• WHAT IS REQUIRED
Nothing but the lines from the one containing "Given: Select the Increase Font Size icon" through the last line of the data below should be returned, each exactly as it stands, pictures excluded.

[Saved data entries]
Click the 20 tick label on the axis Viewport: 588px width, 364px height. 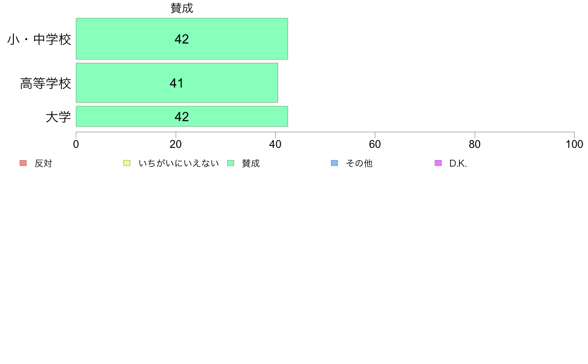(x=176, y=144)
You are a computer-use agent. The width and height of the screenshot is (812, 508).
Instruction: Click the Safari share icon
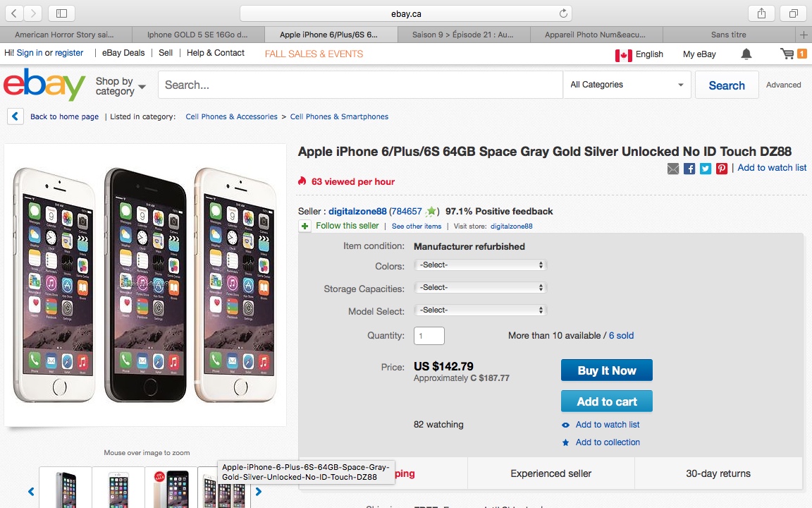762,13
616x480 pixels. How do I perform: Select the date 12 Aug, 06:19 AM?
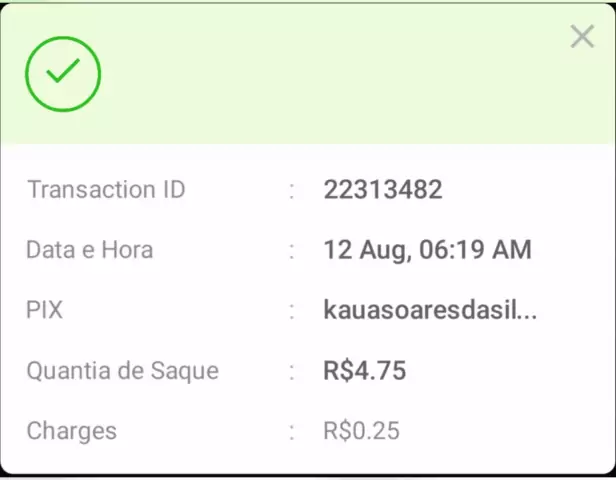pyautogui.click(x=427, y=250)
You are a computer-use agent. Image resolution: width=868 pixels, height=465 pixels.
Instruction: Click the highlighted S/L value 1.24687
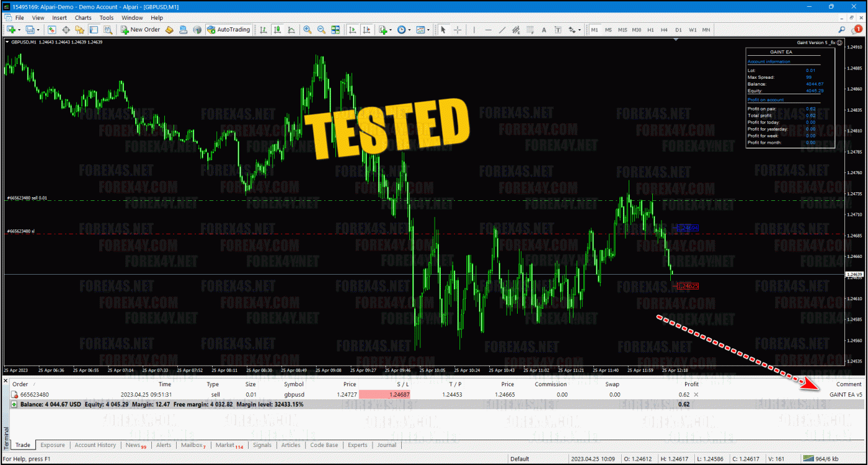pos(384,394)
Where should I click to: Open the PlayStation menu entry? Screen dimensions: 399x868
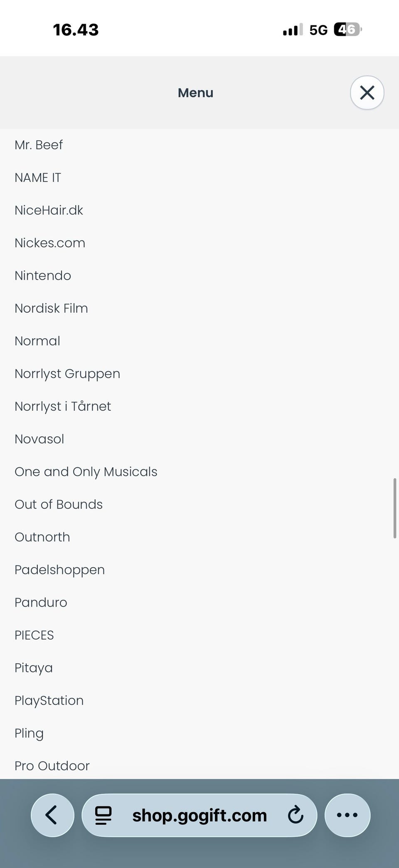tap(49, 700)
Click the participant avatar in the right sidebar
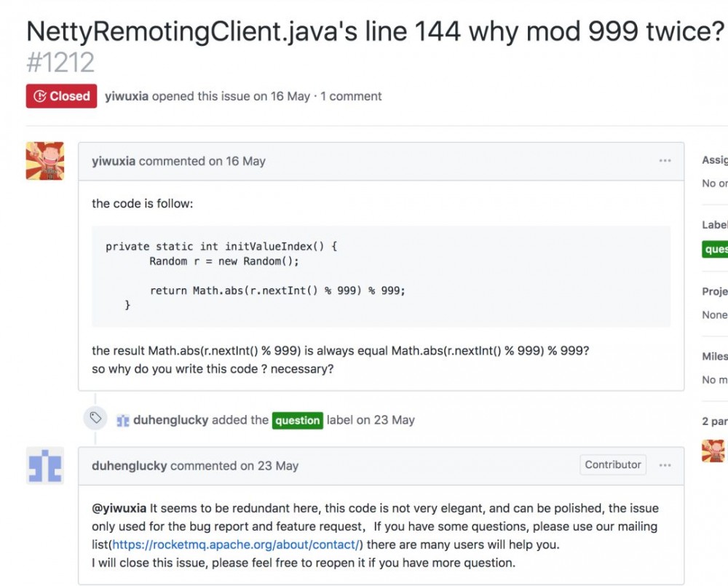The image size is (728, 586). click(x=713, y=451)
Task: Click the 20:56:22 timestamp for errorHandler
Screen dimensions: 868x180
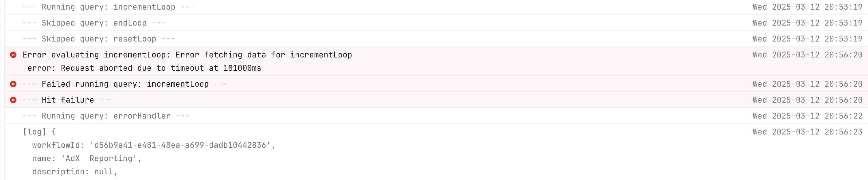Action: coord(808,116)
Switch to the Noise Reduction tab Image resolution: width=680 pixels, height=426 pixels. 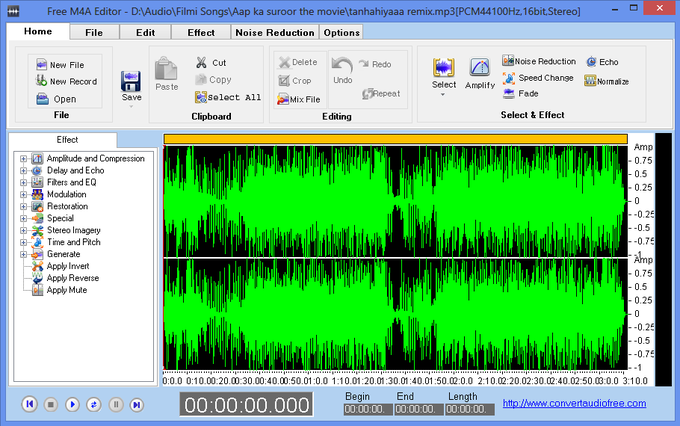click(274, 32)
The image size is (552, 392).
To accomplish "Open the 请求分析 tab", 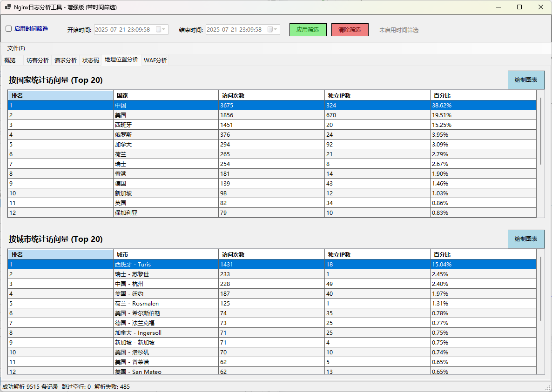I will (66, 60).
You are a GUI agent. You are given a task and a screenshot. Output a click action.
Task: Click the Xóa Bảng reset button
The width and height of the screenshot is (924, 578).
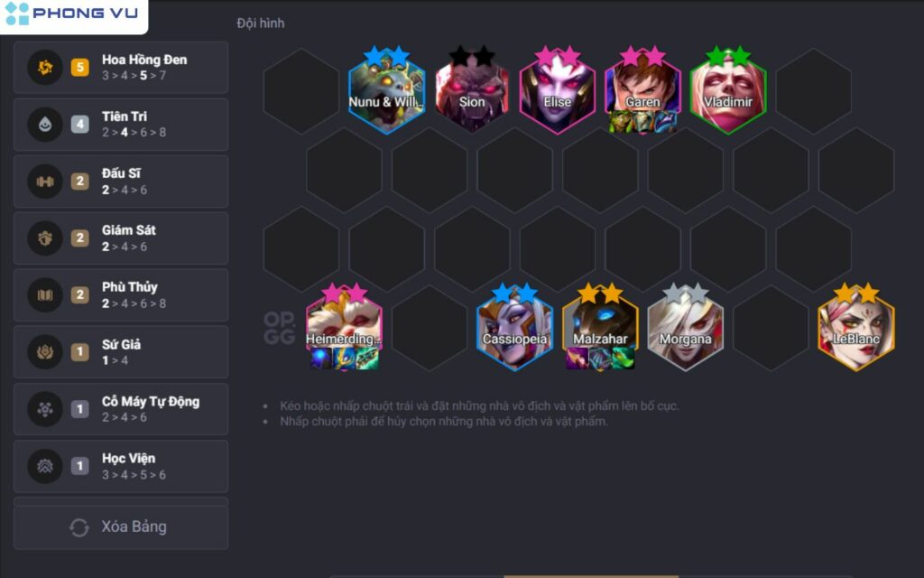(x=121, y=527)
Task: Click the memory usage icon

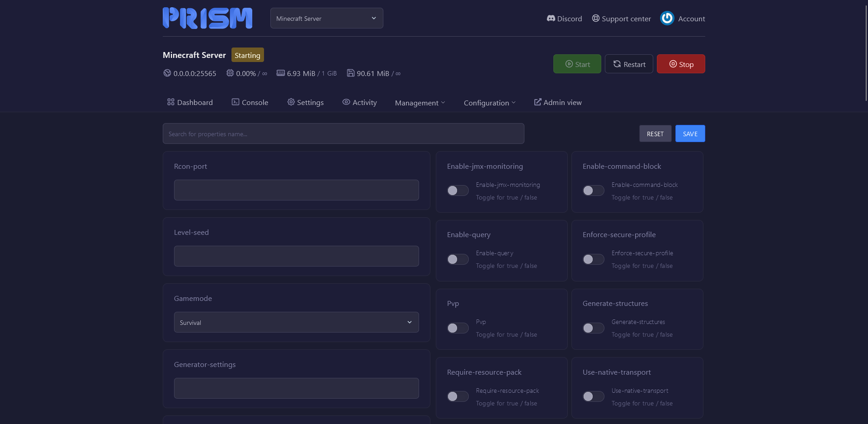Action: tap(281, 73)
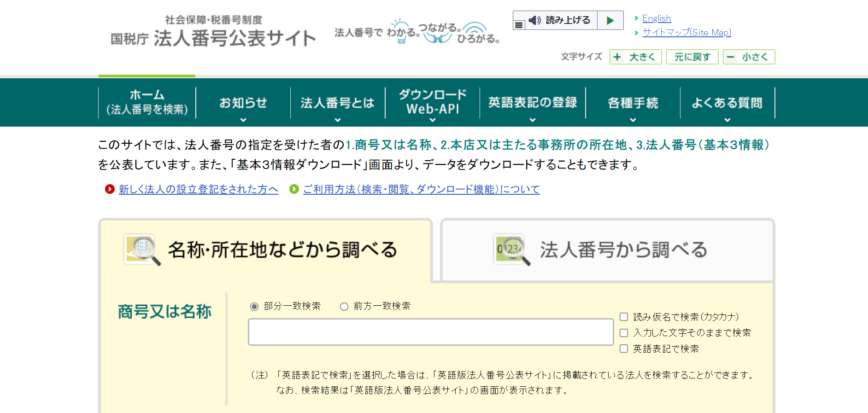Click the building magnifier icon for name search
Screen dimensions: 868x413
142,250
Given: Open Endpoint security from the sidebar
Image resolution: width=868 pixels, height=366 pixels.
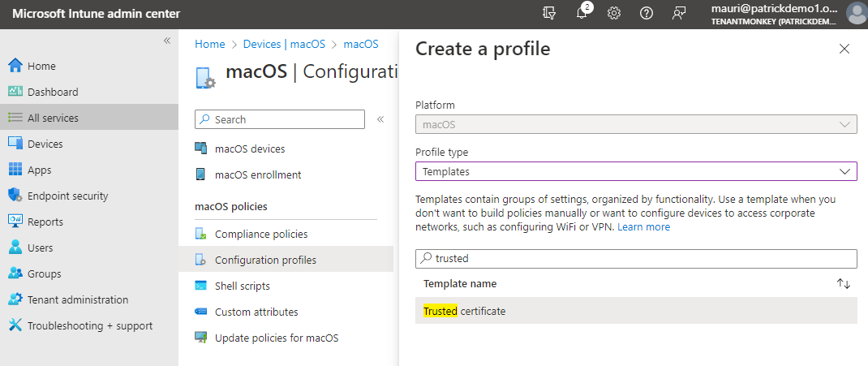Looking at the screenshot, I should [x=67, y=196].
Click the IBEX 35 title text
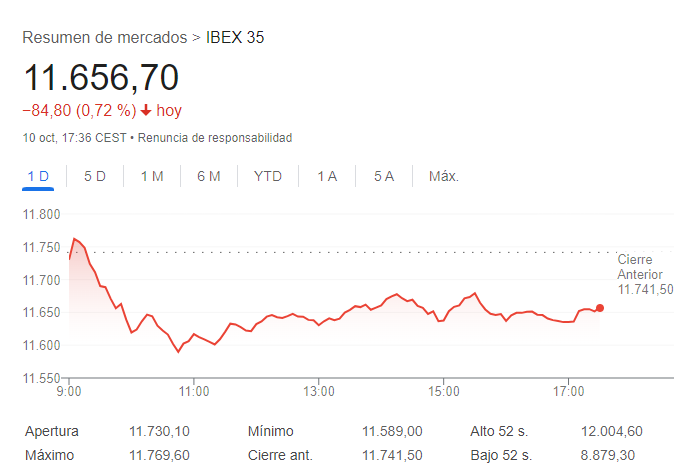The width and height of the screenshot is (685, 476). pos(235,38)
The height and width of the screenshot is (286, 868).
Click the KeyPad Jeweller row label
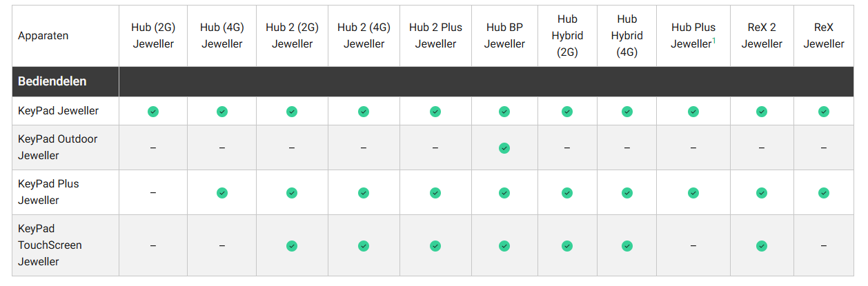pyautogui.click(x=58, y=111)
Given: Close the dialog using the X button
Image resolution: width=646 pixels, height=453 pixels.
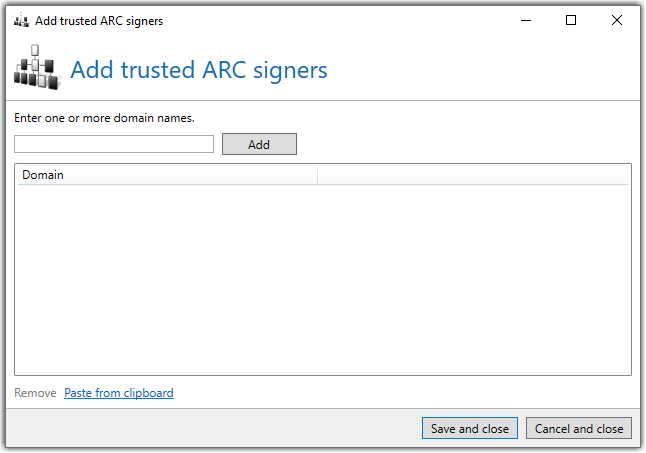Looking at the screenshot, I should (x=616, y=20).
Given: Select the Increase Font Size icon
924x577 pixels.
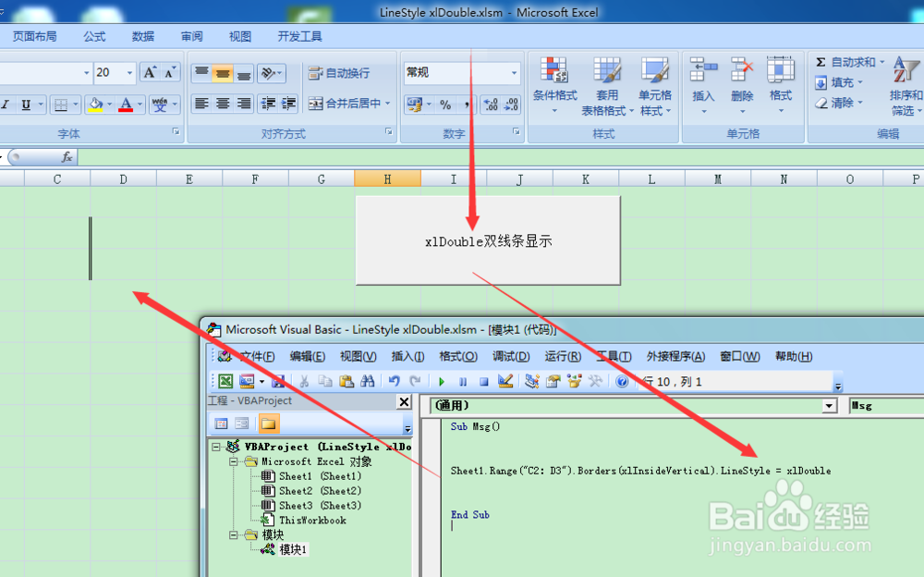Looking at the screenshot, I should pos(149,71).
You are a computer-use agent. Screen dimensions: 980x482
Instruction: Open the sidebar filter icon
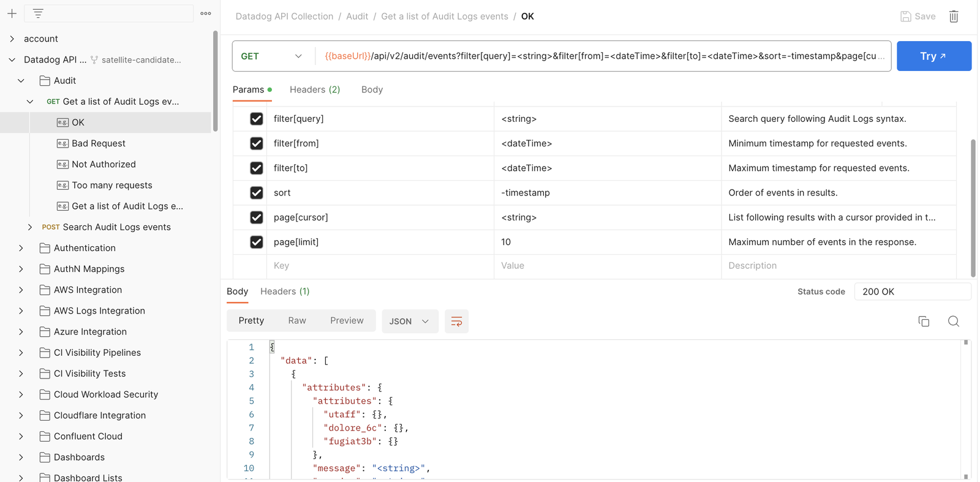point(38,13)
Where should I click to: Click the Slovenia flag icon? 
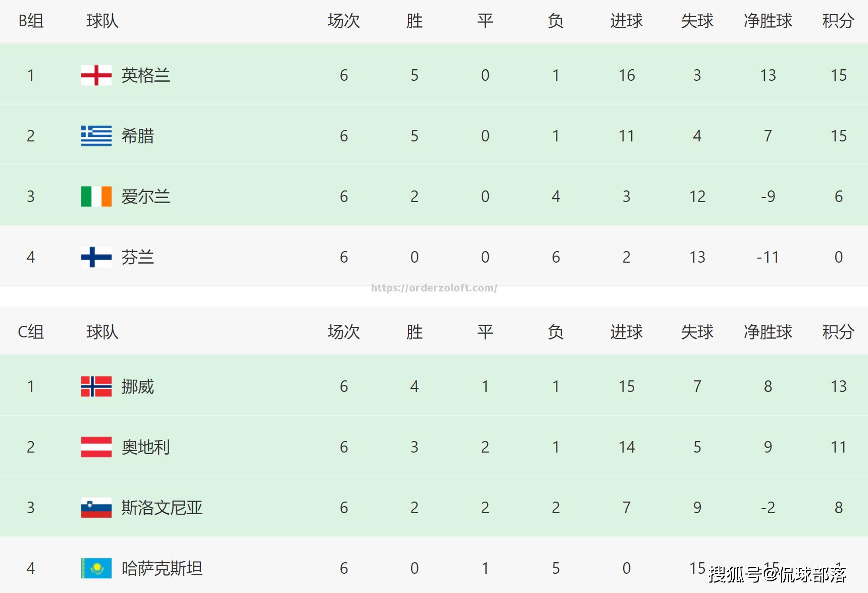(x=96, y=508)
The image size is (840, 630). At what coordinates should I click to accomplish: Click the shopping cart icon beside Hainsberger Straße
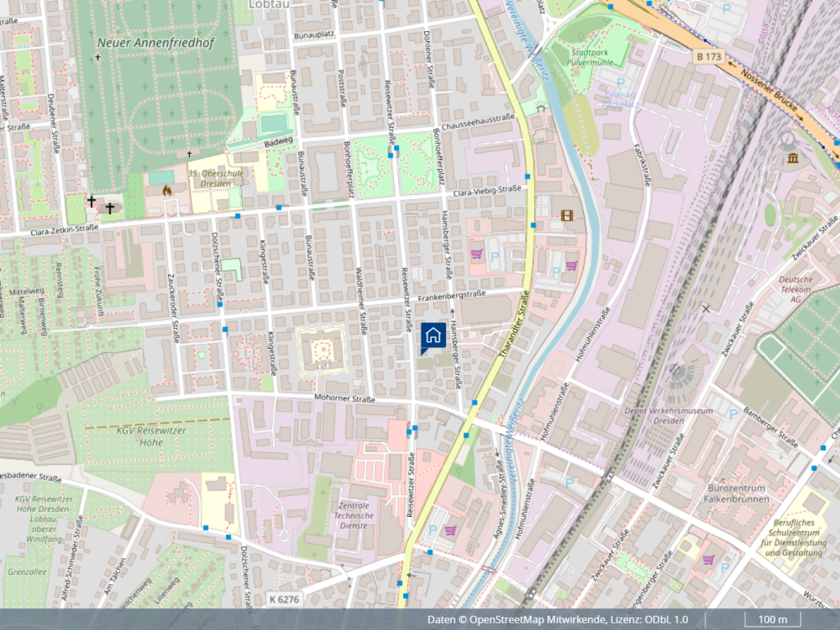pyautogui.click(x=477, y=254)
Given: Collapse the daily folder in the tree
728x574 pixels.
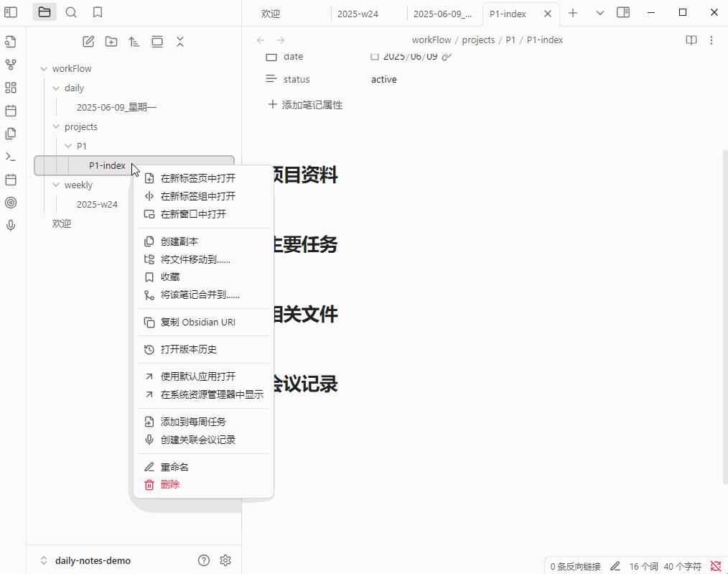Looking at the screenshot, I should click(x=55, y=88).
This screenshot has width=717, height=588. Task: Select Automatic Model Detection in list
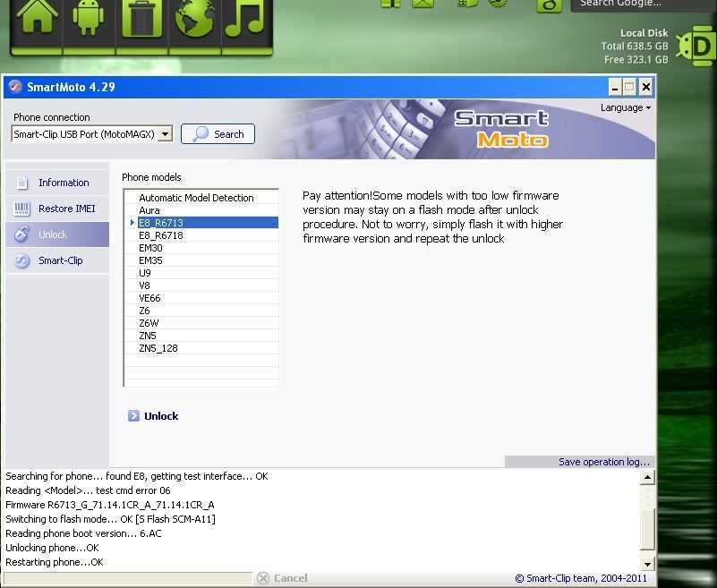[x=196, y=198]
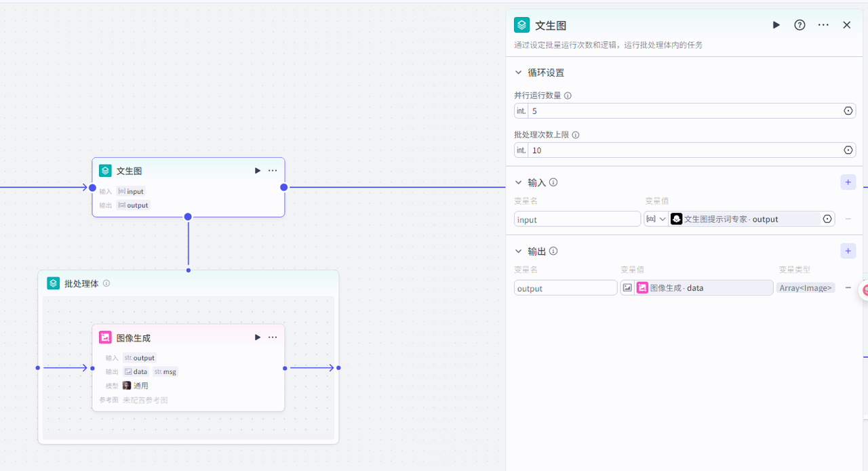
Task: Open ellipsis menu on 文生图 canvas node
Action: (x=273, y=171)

• RESULT OF THIS EXERCISE
Given: Select the Increase Font Size icon
924x577 pixels.
Looking at the screenshot, I should pos(149,71).
You are a computer-use agent. Screen dimensions: 980x482
Instruction: Open the sidebar filter icon
point(38,13)
Where should I click to: Click the Slovenia flag icon? 
(x=96, y=508)
The image size is (840, 630). At what coordinates should I click to accomplish: Click the shopping cart icon beside Hainsberger Straße
pyautogui.click(x=477, y=254)
Given: Collapse the daily folder in the tree
728x574 pixels.
Looking at the screenshot, I should click(x=55, y=88).
This screenshot has width=717, height=588. Task: Select Automatic Model Detection in list
[x=196, y=198]
Task: Open ellipsis menu on 文生图 canvas node
Action: (x=273, y=171)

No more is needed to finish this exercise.